I state I would take a hard stand but we (my partners and I) are typically softies on many things (raising rent, occasional late payment with advanced notice, request for a service animal where we indicated no animals, etc.).  Examples: We have in our lease the requirement to have renters insurance but we do not check it.  We had a foundation leak that affected 2 units and neither tenant had the required renters insurance.  We let them stay in the units while repairs were being done and discounted their rent for the inconvenience.  Of course if they had the required renters insurance they could have stayed elsewhere paid by the renters insurance.  We did send out a letter afterwards to all of our tenants reminding them that we require renters insurance. This is just one instance, so I may talk tougher than I am (or at least I talk tougher than my partner is) :=).  We also just had yet another surprise request for a service dog (but they have been very good tenants) on a unit that we do not allow animals that we may provide OK for the dog (it has a shared yard so we need to check with other tenants first and if OK with them then we will allow the dog realizing that next tenants into unit without service animal may not be too keen on animal using the shared yard making it harder for us to rent).  If we were smart, not soft landlords we would simply say no to the request for dog on grounds that the unit is not set up to accommodate a dog in large part due to the shared yard that is to be for use by everyone (who wants to play on grass that dog just did its business even if "cleaned" up?).  We are probably too soft.

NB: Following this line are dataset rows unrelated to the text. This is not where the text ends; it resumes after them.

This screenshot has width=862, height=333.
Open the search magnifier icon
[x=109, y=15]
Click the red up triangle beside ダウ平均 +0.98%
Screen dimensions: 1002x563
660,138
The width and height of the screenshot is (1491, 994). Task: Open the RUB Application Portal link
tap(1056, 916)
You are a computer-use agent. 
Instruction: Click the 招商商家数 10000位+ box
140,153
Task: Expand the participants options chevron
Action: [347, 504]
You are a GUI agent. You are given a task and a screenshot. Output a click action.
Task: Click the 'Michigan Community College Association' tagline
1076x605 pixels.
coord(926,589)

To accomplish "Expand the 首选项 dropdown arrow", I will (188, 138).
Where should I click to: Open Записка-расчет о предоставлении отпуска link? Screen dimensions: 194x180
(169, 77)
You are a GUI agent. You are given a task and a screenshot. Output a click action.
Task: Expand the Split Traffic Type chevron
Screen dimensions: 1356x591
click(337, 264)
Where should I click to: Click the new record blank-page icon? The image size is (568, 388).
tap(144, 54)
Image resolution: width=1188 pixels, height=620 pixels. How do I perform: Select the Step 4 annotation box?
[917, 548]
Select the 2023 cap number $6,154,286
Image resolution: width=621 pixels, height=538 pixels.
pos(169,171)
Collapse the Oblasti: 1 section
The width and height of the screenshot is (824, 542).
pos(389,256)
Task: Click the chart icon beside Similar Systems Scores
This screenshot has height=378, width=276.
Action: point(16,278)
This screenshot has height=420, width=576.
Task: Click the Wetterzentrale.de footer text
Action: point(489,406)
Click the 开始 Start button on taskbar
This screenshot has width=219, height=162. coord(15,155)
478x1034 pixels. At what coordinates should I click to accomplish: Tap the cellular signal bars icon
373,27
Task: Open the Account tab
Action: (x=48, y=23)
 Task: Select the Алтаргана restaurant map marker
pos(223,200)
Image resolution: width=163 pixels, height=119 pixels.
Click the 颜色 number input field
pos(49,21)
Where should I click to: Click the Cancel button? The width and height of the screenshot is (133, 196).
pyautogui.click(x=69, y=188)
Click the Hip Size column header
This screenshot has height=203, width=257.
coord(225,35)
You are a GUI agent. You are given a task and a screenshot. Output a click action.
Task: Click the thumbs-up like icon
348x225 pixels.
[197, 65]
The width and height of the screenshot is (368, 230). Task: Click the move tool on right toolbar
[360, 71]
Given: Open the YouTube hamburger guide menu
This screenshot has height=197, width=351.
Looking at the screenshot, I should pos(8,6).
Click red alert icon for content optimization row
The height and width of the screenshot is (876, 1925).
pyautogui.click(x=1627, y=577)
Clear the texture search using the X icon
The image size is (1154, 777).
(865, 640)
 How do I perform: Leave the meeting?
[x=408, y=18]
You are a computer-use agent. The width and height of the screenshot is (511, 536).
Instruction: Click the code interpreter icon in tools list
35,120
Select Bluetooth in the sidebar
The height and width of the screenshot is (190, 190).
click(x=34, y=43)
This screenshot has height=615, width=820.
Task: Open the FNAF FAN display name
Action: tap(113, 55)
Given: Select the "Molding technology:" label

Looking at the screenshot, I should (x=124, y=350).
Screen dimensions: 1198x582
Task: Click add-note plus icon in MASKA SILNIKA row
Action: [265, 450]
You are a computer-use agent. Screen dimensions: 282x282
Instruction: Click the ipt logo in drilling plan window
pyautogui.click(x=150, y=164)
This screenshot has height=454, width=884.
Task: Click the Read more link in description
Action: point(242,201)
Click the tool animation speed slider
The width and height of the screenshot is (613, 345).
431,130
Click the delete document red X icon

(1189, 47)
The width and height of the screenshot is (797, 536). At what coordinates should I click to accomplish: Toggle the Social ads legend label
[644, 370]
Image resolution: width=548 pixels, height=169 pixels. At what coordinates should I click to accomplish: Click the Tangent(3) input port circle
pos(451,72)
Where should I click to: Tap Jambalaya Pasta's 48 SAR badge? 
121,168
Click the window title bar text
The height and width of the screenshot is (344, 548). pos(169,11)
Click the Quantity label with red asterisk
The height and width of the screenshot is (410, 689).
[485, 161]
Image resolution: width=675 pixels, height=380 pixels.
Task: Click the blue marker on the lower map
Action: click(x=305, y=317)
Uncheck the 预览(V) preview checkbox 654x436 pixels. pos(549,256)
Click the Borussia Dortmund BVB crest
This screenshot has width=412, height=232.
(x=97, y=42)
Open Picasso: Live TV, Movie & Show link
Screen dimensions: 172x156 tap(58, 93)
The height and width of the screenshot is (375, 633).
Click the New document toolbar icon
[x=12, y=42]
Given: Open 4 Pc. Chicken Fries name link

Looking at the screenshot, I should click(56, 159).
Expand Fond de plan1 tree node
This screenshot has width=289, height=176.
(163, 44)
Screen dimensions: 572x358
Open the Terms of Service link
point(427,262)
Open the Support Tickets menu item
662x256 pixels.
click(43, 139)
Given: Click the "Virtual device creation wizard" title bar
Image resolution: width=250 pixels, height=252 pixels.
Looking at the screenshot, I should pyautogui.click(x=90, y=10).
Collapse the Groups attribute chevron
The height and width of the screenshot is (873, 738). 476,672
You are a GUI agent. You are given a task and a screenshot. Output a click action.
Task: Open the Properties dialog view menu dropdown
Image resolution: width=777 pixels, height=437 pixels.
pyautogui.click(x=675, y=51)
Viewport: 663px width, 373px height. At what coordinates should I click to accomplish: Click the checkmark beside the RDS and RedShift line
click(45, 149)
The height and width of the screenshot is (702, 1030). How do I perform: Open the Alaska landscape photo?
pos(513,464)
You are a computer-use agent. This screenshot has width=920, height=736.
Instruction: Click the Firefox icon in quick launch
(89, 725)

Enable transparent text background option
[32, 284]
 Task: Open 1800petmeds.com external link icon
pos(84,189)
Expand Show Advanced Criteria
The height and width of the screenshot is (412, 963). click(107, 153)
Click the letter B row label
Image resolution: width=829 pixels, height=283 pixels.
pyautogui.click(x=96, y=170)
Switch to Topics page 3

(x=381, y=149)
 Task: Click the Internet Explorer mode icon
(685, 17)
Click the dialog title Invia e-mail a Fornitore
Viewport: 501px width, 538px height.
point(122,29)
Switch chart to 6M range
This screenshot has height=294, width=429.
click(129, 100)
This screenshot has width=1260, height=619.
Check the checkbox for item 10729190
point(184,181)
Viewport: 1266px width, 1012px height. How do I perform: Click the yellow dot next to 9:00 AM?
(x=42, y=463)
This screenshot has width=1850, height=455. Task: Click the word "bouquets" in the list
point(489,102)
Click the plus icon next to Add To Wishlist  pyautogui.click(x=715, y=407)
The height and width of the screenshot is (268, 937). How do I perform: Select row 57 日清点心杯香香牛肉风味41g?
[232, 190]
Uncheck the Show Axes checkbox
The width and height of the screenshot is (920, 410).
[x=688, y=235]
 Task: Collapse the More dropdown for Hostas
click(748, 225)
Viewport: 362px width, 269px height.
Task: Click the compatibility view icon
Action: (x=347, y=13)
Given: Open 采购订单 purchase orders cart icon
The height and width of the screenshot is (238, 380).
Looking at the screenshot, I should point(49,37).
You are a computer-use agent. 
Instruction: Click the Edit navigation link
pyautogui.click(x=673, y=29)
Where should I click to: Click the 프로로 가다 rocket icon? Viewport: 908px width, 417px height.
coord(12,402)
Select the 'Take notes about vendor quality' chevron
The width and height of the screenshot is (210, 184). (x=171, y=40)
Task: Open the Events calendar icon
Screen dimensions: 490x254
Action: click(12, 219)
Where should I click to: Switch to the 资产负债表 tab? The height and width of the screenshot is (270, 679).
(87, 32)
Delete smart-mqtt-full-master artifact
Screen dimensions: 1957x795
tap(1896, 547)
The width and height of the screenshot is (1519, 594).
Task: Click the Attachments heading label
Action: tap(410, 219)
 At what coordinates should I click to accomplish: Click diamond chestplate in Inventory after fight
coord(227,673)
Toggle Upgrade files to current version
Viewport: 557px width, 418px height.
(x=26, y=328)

Post: Tenant not allowing to do repair damage caused by water leak

Dan H.
#2 Managing Your Property Contributor
Posted
  • Investor
  • Poway, CA
  • Posts 6,193
  • Votes 7,180

I virtually always agree with @Justin R. but not completely this time. My lease like Justin's allows me to enter property for repairs with proper notice.  If tenant is not allowing the repairs against the lease I would start the eviction process. They either provide access per lease or they get evicted. Stating this is what I would do but fortunately I have never had to do this.  

I do not think therapist is part of my job as landlord but I currently have a tenant that seems by-polar. When I talk with her and especially her husband they seem normal but the complaints I get via text are elaborate and mostly trivial items that sometimes are not in our control such as kids playing ball.  Partner had email all typed up pointing out if they are unhappy they can move with one month notice but she did not send it. 

So I talk tough but I have a tenant that is being a pain in *** and I have not done anything but she has not been breaking the lease; unfortunately nothing in the lease prohibits her from being a pain in the ***.